I am to use the rational zero theorem to find the real zeros of $2x^3-3x^2-x+1$.
The provided answers are $\frac{1}{2}$, $\frac{1+\sqrt{5}}{2}$ and $\frac{1-\sqrt{5}}{2}$.
I was able to get $\frac{1}{2}$ on my own but I do not see how the other two were found.
In my textbook I am told I can find candidate 0's by taking the quotient of factors of p over factors of q where p is the constant term and q is the leading coefficient.
In this case p = factors of 1 = $\pm1$ and q = factors of 2 = $\pm1, 2$. Dividing combinations of p/q I get $\pm1$ and $\pm\frac{1}{2}$.
I then tried substituting for x each of those 4 combinations within the function $2x^3-3x^2-x+1$ and found that $\frac{1}{2}$ is a zero.

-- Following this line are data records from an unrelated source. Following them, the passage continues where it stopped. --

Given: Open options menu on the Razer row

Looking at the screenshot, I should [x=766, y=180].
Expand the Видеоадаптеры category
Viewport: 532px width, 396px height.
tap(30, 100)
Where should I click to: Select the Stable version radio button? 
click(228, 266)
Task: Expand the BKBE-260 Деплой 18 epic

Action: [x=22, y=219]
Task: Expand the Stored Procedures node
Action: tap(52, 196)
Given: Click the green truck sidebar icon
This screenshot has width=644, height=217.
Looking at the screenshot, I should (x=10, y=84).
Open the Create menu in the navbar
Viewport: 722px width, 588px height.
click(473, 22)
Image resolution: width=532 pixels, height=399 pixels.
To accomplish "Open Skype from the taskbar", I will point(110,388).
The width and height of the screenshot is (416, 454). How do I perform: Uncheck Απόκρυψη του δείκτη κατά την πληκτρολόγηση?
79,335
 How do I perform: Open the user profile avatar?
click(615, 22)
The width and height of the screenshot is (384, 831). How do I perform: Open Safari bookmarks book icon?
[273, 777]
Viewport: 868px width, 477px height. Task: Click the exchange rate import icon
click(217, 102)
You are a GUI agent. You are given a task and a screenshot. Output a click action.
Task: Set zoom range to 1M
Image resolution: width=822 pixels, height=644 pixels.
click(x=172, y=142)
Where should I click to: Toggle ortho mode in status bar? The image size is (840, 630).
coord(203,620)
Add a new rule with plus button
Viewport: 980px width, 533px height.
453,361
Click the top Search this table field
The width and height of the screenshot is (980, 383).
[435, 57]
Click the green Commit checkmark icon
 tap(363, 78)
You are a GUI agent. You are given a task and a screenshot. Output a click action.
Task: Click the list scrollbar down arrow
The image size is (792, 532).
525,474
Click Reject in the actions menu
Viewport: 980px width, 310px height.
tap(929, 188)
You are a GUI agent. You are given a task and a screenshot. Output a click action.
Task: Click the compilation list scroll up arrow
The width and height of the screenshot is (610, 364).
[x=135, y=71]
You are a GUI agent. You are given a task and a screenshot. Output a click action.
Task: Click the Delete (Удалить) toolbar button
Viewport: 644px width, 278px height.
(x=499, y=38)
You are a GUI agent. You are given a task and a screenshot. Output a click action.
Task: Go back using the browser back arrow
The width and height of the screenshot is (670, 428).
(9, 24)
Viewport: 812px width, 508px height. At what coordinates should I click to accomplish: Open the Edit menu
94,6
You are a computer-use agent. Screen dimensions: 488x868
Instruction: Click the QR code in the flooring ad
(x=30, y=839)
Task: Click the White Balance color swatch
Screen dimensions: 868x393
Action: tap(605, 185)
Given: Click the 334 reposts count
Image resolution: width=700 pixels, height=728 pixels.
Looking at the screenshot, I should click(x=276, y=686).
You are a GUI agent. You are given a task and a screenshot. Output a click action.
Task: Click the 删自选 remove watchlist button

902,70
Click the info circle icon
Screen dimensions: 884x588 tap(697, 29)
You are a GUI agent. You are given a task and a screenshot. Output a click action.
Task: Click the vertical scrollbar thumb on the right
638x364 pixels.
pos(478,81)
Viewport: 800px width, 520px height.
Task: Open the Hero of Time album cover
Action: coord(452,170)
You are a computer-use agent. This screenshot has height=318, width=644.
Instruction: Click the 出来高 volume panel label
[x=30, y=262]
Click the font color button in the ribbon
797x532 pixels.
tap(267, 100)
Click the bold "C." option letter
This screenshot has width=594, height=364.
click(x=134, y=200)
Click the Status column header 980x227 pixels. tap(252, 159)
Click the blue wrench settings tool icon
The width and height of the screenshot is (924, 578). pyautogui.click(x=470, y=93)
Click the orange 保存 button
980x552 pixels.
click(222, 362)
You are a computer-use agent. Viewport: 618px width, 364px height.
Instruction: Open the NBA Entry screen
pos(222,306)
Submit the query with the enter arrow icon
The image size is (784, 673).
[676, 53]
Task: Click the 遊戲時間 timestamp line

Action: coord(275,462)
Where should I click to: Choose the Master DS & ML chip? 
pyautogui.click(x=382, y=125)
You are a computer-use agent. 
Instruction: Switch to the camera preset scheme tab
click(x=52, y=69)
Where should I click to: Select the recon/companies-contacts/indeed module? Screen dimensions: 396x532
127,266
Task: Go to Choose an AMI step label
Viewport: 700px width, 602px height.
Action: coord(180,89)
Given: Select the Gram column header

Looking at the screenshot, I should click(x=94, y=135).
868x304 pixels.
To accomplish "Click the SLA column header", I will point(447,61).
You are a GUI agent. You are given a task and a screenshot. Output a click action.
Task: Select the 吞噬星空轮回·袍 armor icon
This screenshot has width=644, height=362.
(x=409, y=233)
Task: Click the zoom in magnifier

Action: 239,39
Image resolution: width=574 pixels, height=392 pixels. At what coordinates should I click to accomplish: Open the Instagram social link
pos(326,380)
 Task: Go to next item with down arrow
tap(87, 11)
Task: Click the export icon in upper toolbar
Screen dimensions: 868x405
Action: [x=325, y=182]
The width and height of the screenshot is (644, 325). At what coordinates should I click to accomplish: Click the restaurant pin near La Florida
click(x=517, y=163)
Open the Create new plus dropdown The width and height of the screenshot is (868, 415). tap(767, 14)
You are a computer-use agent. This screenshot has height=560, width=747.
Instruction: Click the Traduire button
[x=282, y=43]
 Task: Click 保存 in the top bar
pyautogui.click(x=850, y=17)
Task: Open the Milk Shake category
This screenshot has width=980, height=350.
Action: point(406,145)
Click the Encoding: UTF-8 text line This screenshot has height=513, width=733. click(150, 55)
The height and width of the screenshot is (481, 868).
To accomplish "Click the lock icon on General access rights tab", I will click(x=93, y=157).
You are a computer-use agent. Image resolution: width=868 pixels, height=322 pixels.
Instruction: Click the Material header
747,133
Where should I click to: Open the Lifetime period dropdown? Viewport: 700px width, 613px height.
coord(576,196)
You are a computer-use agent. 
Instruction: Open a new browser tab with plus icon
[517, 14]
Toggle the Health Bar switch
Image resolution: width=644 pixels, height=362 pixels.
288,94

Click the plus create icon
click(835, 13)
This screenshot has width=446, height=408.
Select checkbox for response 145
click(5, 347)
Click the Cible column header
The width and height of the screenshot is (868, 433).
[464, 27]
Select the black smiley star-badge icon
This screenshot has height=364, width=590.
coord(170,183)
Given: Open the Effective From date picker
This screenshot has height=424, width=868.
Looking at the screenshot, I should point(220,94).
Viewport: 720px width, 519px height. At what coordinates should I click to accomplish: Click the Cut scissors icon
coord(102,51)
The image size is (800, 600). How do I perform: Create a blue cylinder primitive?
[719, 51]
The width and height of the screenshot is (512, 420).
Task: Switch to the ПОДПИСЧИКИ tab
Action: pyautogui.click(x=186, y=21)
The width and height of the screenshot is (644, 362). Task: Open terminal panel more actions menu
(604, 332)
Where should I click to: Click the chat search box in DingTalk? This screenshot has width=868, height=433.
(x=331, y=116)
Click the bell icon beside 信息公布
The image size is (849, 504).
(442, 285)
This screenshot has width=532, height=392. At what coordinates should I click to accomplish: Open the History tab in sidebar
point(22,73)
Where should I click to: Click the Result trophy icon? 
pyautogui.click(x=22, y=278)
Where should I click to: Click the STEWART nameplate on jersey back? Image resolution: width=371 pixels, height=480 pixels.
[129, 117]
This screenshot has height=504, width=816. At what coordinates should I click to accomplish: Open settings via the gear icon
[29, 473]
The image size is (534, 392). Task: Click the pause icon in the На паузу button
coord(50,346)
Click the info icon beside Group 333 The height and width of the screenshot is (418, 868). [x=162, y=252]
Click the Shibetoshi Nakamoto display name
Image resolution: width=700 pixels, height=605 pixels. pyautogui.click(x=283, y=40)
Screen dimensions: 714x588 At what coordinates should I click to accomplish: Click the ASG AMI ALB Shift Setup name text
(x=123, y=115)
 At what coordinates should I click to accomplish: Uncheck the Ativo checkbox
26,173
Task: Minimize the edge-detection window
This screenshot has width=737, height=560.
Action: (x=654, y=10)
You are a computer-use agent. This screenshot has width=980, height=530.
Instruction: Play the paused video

How/why are $\frac{1+\sqrt{5}}{2}$ and $\frac{1-\sqrt{5}}{2}$ also zeros and how could I determine that from the rational zero theorem only? This last part is important since the chapter in my textbook and section of exercises specifically states I am to use this theorem to determine the real zeros.
Best Answer
Hint By rational root theorem you get that $1/2$ is a root to the cubic and so $2x-1$ is a factor of the cubic. Applying division algorithm, we get, $$2x^3-3x^2-x+1=(2x-1)(x^2-x-1)=0$$Now can you solve the quadratic $x^2-x-1=0$?